The doctor came in to see me and gave me anti-nausea medication as it would help with the dizziness. I slept until my facilitator came in to check on me. Her background is nursing focusing on MH. She thought it was a stress response after she found out about my day. 

I finally got up and had lunch. Then as I was headed back to the group room for second group, the head psychologist saw me. She asked me what was wrong. I told her all that had happened. She said it definitely was a stress response. She told me I could go back to bed but I said I’d give group ago. 

She walked me to the group room to make sure I was ok. She asked what I was doing about a new psych and I told her my Pdoc had a recommendation and I was going to call her tomorrow and see what her waitlist was. This psych suggested on here at the hospital that works with outpatients. It just happens to be my favourite facilitator in this course. She was going to call her and check if she will take me. 

I feel a sense of relief that I have a caring, trauma inform psych that I actually know. I have already shared some stuff with her while I’ve been in here. 

I currently feel really tired and still a little unsteady on my feet.

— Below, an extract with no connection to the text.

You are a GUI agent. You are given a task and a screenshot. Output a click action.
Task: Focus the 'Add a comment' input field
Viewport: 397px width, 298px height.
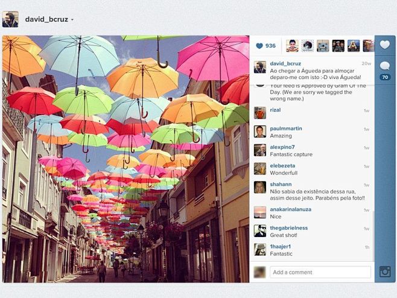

Plus a really bad headache.

One of the nurses that helped me last night has already checked on me and said I look a lot better but she can see I’m still unsteady. 

Re: I can’t cope

@Jynx @tyme 

 

Im really sorry guys but I’m not well and can’t make the webinar. Not sure if I have to tell someone 

Re: I can’t cope

I guess with change, the ability to support has change. At least I know where I stand. 

Re: I can’t cope

Hey @Captain24 @ArraDreaming ,

 

I read there is some unrest here.

 

Can we ensure posts have respect in mind including respecting others' differences?

 

It's totally okay to agree to disagree too. 

 

For tonight, I'd encourage you to connect on other parts of the forum.

 

There is also consideration to lock this thread for the evening.